Beginning in the 1970s, McGee subdivided and sold portions of the farm to developers, retaining several acres around the monument and the historic home, which dated to the late 1780s, as her residence. When the Association for the Preservation of Civil War Sites was founded in nearby Fredericksburg, the history-loving Agnes was an early supporter and swiftly entered discussions with the board to gift the new organization the monument site. Today, the 1.5-acre property, surrounded by an upscale subdivision, is owned by the Central Virginia Battlefields Trust. Another three acres are protected by conservation easement.
Sadly, the historic farmhouse is no more. Although it had been placed on the National Register of Historic Places — both for its role as a battle landmark and hospital and its status as one of the oldest residences in Spotsylvania County — in 2000, the structure deteriorated after McGee’s death.
In November 2014, an LLC purchased the home and 2.5 surrounding acres for $125,000. One of the group’s principles had previously renovated historic properties in downtown Fredericksburg and stated he intended to rehabilitate the farmhouse. But, as he told the Fredericksburg Free Lance-Star, “The termites beat me to it about 10 years ago, and there was nothing left…. We just decided it was too dangerous to bring back to life.”
Local historians and activists were outraged that the structure was demolished with little warning just one month later. An application to raze the home and surrounding nonhistoric farm buildings was approved by the county because, in the absence of a historic district overlay or conservation easement, it had no recourse to protect the privately owned property. The tragic situation helped illustrate the limits of protection offered by various listings, none of which inherently confer legal protection.

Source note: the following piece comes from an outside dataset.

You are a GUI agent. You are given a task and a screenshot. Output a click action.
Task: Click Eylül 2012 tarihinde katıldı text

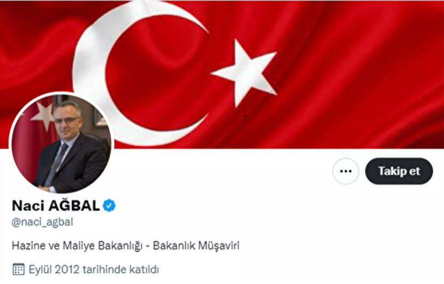[x=94, y=269]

More Memorials to the 1st Massachusetts Heavy Artillery
The marker in Spotsylvania County is not the only famous monument to remember the 1st Massachusetts Heavy Artillery. The Melvin Memorial in Sleepy Hollow Cemetery, Concord, Mass., is dedicated to the memory of three brothers who died fighting for the Union in Company K of that regiment: Asa Heald Melvin, killed at Petersburg, June 16, 1864; John Heald Melvin, died in a military hospital at Fort Albany, Va., October 13, 1863; and Samuel Melvin, taken prisoner at Harris Farm and died at Andersonville prison, September 1864. It was commissioned by fourth brother, James C. Melvin, who survived the war, and approached childhood friend and neighbor, the famous sculptor Daniel Chester French, to produce the piece. “Mourning Victory” was dedicated on June 16, 1909, with 88 veterans of the regiment in attendance.